A Polícia Militar disse que as armas foram utilizadas para "garantir a proteção das pessoas e do patrimônio público e privado".
A partir daí, o cenário foi de confronto em diversos pontos da cidade. Dois ônibus foram incendiados na avenida Centenário, próximo ao Instituto Médico Legal, e outros acabaram depredados, assim como pontos de ônibus nas ruas.
Agências do Banco do Brasil e do Bradesco tiveram os vidros quebrados no centro. Uma loja na avenida Sete de Setembro, principal via comercial da cidade, foi arrombada e saqueada. Um segundo estabelecimento, perto dali, teve a vidraça destruída, mas ninguém levou nada.
Dois micro-ônibus da Fifa receberam pedradas.
Um estudante levou um tiro no braço, no bairro do Garcia, e está internado no Hospital Geral do Estado. Leandro Fraga Magalhães, 24, não participava do protesto e tentava fechar o portão do bar da namorada, que estava sendo invadido por manifestantes que fugiam da polícia, quando foi alvejado.
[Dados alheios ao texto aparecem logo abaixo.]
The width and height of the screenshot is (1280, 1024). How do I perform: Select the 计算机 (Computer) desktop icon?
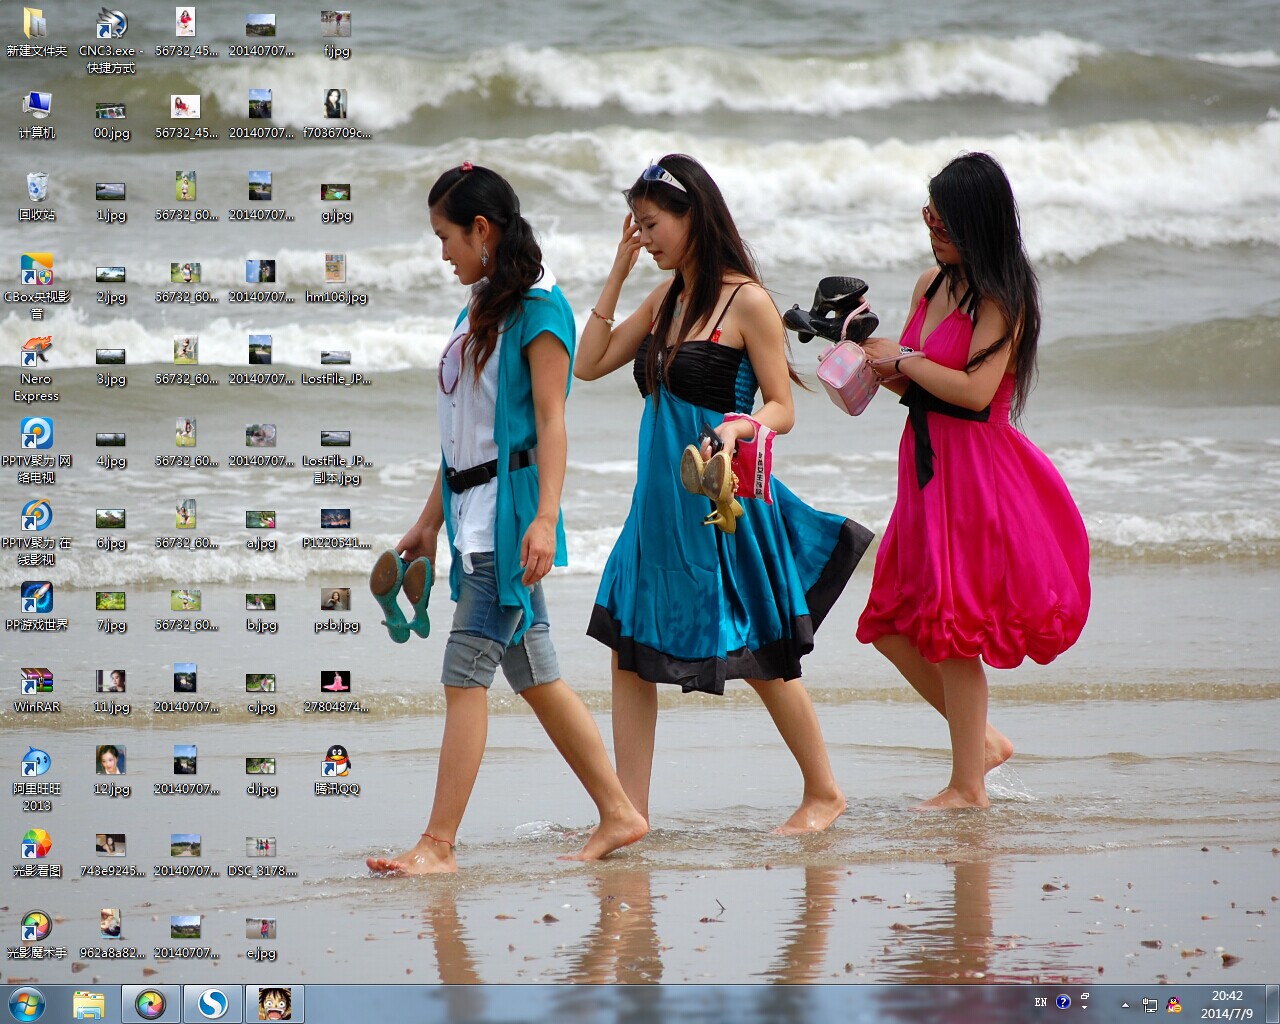37,106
No final da noite, um grupo tentou chegar à residência oficial do governador Jaques Wagner (PT), o chamado Palácio de Ondina, e foi recebido com bombas de gás lacrimogêneo.
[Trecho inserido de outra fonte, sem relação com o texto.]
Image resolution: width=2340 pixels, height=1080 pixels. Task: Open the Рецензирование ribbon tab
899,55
Wagner convocou entrevista à imprensa para amanhã, quando era esperada uma visita da presidente Dilma Rousseff a Salvador, para falar sobre o assunto. O evento com Dilma foi cancelado em meio ao acirramento dos confrontos pelo país.
Outra parte da mobilização se dirigiu à prefeitura, mas não houve conflitos. O prefeito ACM Neto (DEM) disse que "a maioria saiu às ruas de forma ordeira". "O lamentável é a ação dos radicais", afirmou.
Para sábado, dia de Brasil e Itália na Fonte Nova, pela Copa das Confederações, está marcado um novo protesto na capital.
O último reajuste da tarifa do transporte público da cidade foi há um ano, de R$ 2,50 para R$ 2,80, e o prefeito não fala em um novo aumento.
Não foram vistas bandeiras de partidos políticos na manifestação. Outras reivindicações, como a inauguração do metrô da cidade, há 13 anos sem funcionar, além de melhorias na educação e na saúde, também foram lembradas em cartazes e gritos.